— Extract to read —
════

From 1ad12ca481a4f223000690476a98f228e2db645a Mon Sep 17 00:00:00 2001
From: Tristan Wilson <twilson@offchainlabs.com>
Date: Wed, 30 Oct 2024 18:40:24 +0100
Subject: [PATCH] Fix timeboost auction resolution queue handling

If there were auction resolution transactions in the
timeboostAuctionResolutionTxQueue but no normal transactions came
through the txQueue, then the auction resolution tx would not be
processed because the main createBlock loop was waiting on the txQueue channel
and not the auction resolution queue. We had tried to use the same pattern
as we had used for the txRetryQueue but this is not correct as the
auction resolution queue, like the txQueue, can have items added to it
asynchronously, whereas the txRetryQueue is only added to from the
createBlock itself.

This commit makes the timeboostAuctionResolutionTxQueue also a channel
so that it can be waited on in the same select statement and handle
asynchronous events correctly.

This also fixes two issues related to shutdown. The first was a race condition
with shutting down and txRetryQueue handling, and the second was that
we were missing adding forwarding for outstanding auction resolution txs upon
shutdown.

Fixes NIT-2878
---
 execution/gethexec/sequencer.go | 78 +++++++++++++++++++++++++--------
 1 file changed, 59 insertions(+), 19 deletions(-)

diff --git a/execution/gethexec/sequencer.go b/execution/gethexec/sequencer.go
index a10a39854b..bf80ae204c 100644
--- a/execution/gethexec/sequencer.go
+++ b/execution/gethexec/sequencer.go
@@ -332,12 +332,36 @@ func (c nonceFailureCache) Add(err NonceError, queueItem txQueueItem) {
 	}
 }
 
+type synchronizedTxQueue struct {
+	queue containers.Queue[txQueueItem]
+	mutex sync.RWMutex
+}
+
+func (q *synchronizedTxQueue) Push(item txQueueItem) {
+	q.mutex.Lock()
+	q.queue.Push(item)
+	q.mutex.Unlock()
+}
+
+func (q *synchronizedTxQueue) Pop() txQueueItem {
+	q.mutex.Lock()
+	defer q.mutex.Unlock()
+	return q.queue.Pop()
+
+}
+
+func (q *synchronizedTxQueue) Len() int {
+	q.mutex.RLock()
+	defer q.mutex.RUnlock()
+	return q.queue.Len()

════

— Input material —
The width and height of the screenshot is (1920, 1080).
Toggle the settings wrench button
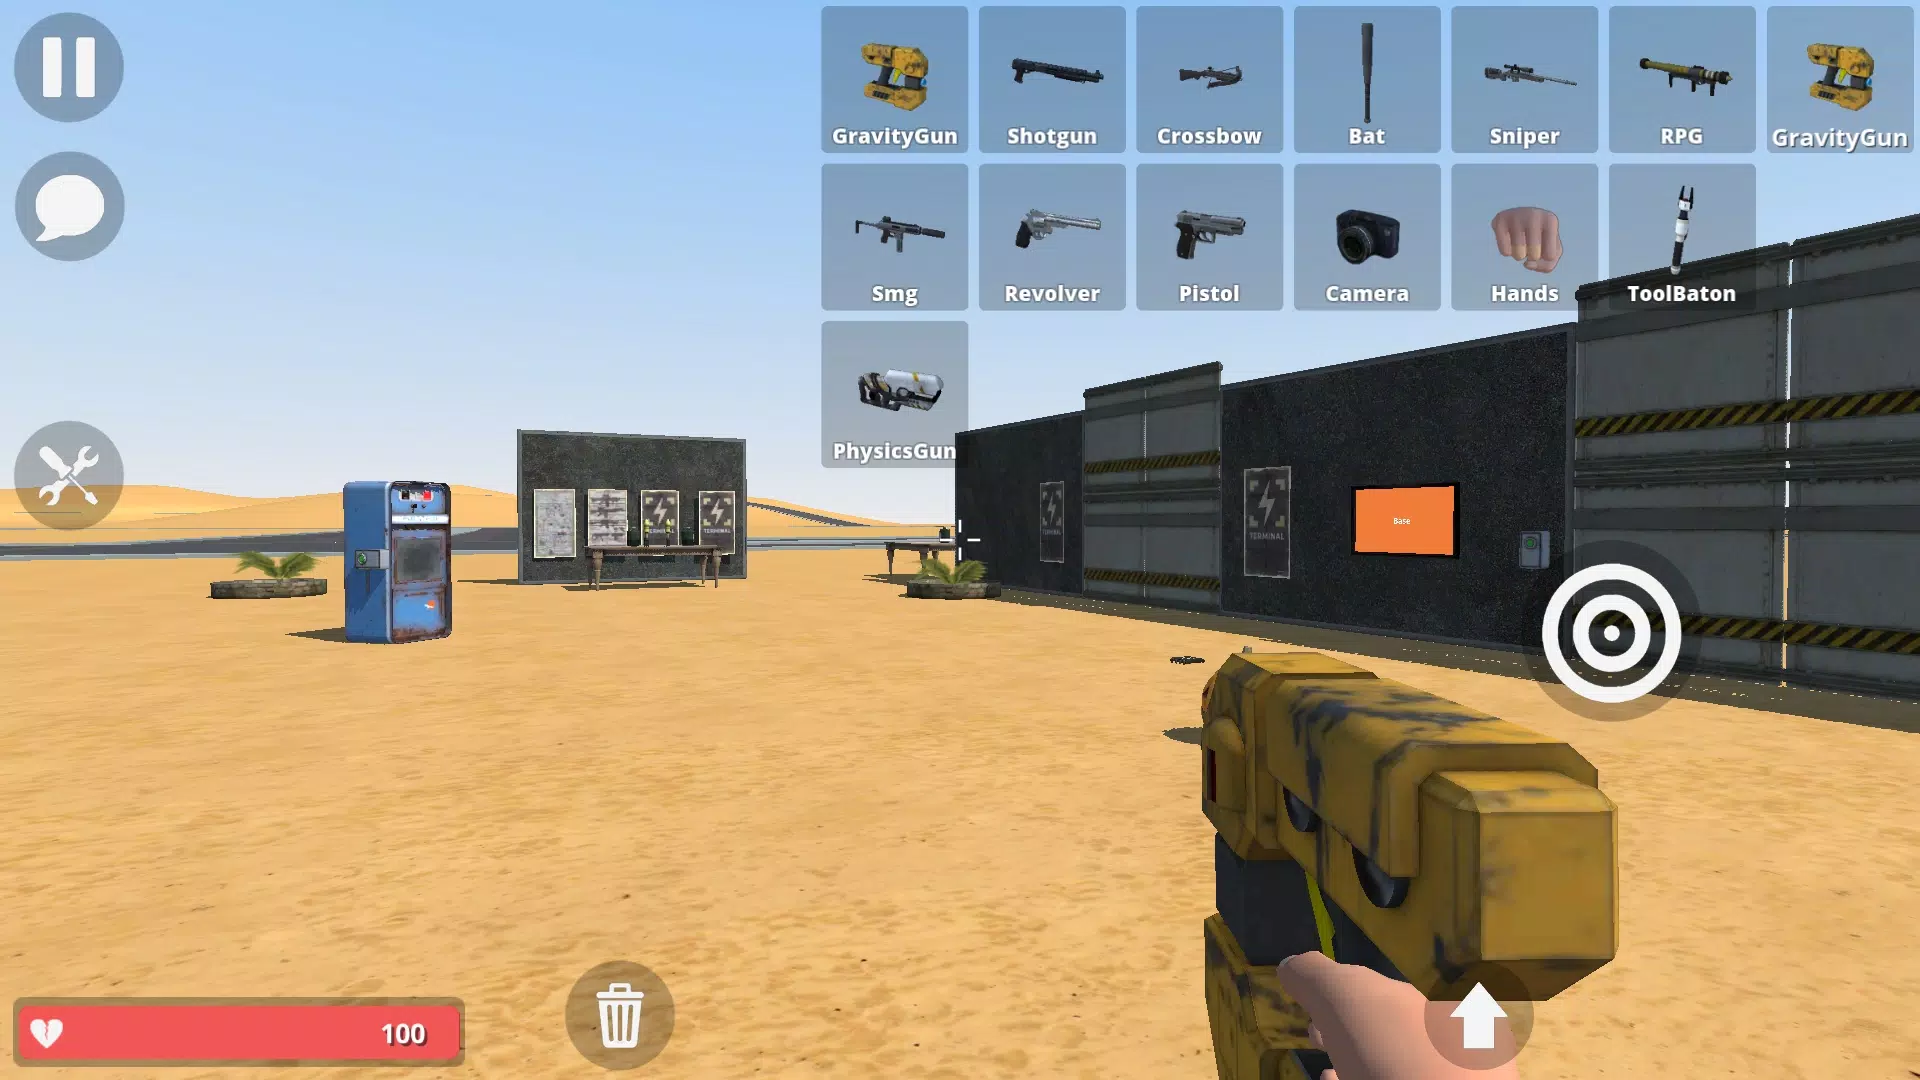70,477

════

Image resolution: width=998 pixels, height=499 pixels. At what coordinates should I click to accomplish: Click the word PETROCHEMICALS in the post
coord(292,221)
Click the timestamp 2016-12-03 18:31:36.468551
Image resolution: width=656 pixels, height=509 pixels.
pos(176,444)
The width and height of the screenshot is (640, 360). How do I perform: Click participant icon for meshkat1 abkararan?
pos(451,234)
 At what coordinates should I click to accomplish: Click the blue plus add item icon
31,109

════

— Set of tasks —
1. According to the patch, why was it wrong to handle the auction resolution queue with the same pattern used for the txRetryQueue?
2. Find each line in the listing that contains the string "Image", treating case as significant, and copy those lines.

— Outputs by task —
1. Items can be added to the auction resolution queue asynchronously, as with the txQueue, but the txRetryQueue is only added to from createBlock itself. As a result, when auction resolution transactions were queued and no normal transactions arrived, the createBlock loop kept waiting on the txQueue channel and never processed them.

2.
Image resolution: width=998 pixels, height=499 pixels. At what coordinates should I click to accomplish: Click the word PETROCHEMICALS in the post
Image resolution: width=656 pixels, height=509 pixels.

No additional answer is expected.